(Stored data entries)

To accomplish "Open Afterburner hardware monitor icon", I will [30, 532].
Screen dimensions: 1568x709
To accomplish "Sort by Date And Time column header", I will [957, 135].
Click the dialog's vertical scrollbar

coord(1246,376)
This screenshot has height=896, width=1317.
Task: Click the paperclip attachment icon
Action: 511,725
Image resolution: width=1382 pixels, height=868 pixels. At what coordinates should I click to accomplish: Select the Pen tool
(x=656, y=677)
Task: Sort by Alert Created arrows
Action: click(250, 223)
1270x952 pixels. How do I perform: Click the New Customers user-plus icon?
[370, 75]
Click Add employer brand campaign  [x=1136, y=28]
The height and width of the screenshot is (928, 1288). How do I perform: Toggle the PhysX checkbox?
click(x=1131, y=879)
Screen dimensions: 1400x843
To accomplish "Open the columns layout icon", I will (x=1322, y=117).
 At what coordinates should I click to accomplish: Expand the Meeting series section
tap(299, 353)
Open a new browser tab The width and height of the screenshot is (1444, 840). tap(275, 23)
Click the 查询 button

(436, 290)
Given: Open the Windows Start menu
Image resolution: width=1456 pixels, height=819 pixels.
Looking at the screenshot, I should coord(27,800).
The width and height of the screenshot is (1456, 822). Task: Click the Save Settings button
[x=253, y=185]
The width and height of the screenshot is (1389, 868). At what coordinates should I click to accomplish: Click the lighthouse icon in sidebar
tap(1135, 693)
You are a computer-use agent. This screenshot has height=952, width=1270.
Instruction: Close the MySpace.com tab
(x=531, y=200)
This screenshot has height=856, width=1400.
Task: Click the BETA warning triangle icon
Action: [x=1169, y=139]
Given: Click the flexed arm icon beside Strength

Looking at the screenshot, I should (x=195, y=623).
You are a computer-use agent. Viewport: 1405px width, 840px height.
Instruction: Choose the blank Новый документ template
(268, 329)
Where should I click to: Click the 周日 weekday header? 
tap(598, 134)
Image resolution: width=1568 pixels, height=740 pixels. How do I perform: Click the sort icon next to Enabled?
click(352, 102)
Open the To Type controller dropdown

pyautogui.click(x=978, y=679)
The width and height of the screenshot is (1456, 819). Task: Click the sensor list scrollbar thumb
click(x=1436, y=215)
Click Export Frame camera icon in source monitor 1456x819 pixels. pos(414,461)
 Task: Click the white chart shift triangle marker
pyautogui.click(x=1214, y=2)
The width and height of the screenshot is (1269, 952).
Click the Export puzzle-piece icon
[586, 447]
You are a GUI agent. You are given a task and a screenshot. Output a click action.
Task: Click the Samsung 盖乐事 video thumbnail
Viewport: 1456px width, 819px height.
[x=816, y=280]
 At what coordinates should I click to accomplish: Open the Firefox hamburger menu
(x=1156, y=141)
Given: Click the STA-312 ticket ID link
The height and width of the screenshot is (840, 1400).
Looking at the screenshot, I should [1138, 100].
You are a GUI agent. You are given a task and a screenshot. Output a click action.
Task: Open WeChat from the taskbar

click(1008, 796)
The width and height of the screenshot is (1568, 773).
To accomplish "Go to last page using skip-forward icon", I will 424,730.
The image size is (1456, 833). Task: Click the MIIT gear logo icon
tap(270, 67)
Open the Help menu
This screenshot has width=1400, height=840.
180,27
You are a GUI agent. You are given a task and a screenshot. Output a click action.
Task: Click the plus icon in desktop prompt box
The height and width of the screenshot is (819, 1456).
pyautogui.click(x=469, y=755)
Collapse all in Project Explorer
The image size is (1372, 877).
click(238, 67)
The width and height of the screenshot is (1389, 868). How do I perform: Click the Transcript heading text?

## What is required
If a line of the entries holds the word "monitor", copy it out.

## Your response
To accomplish "Open Afterburner hardware monitor icon", I will [30, 532].
Click Export Frame camera icon in source monitor 1456x819 pixels. pos(414,461)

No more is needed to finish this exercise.